Prenatal Stress and Externalizing Behaviors in Childhood & Adolescence: Systematic Review & Meta-Analysis

Prenatal stress is the exposure of a developing fetus to maternal psychological distress during pregnancy. It has been linked to an increased risk of offspring exhibiting externalizing behaviors, such as aggression, hyperactivity, and conduct problems, throughout childhood and adolescence.

Illustration of a pregnant woman sat on a chair looking sad and stressed with a rain cloud above her head
Tung, I., Hipwell, A. E., Grosse, P., Battaglia, L., Cannova, E., English, G., Quick, A. D., Llamas, B., Taylor, M., & Foust, J. E. (2024). Prenatal stress and externalizing behaviors in childhood and adolescence: A systematic review and meta-analysis. Psychological Bulletin, 150(2), 107–131. https://doi.org/10.1037/bul0000407

Key Points

  • This meta-analysis found that prenatal psychological distress (anxiety, depression, perceived stress) has a significant but small effect (r = .160) on offspring externalizing behaviors in childhood and adolescence.
  • The effect of prenatal distress remained significant (r = .159) even after controlling for postnatal distress, suggesting prenatal distress uniquely contributes to externalizing outcomes beyond postnatal exposures.

(Stored dataset items)

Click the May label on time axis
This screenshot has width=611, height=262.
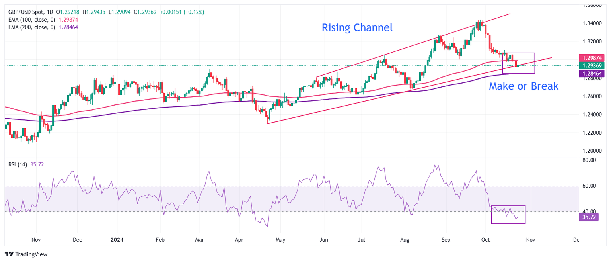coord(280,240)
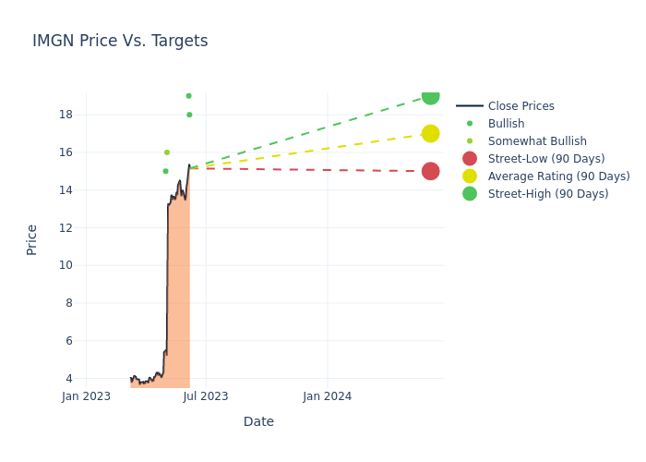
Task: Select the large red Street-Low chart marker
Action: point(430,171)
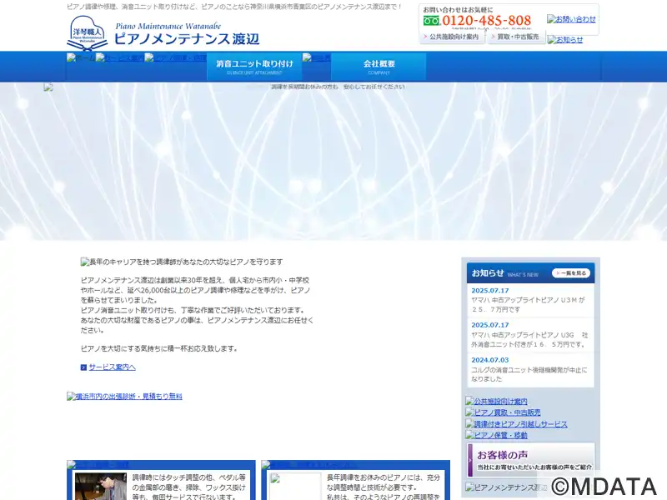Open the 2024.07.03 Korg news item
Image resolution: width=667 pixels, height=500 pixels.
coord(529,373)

---

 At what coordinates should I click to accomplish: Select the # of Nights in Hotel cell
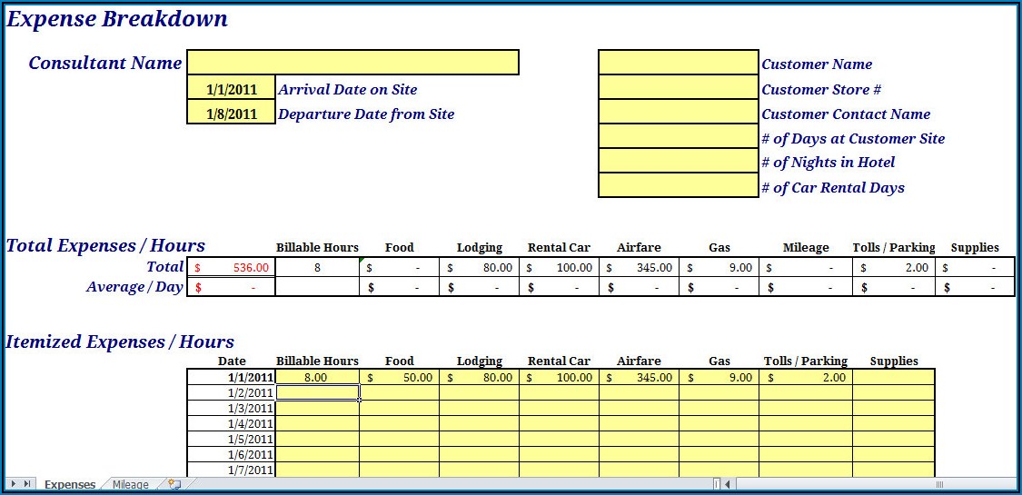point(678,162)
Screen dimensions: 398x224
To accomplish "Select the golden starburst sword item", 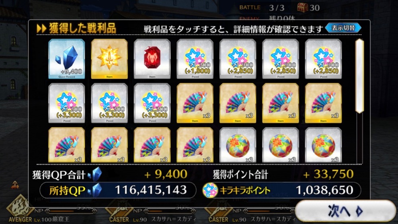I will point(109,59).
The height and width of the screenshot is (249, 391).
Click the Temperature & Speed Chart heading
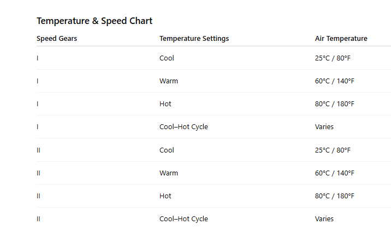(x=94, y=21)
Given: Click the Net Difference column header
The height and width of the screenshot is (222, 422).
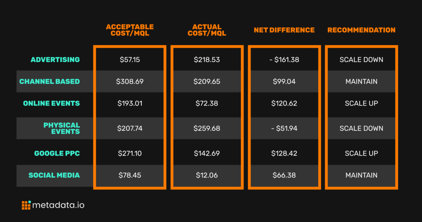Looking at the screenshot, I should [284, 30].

== Required work ==
List the examples of externalizing behaviors named in the passage on prenatal stress. This data was drawn from a separate source.

== Expected output ==
Aggression, hyperactivity, conduct problems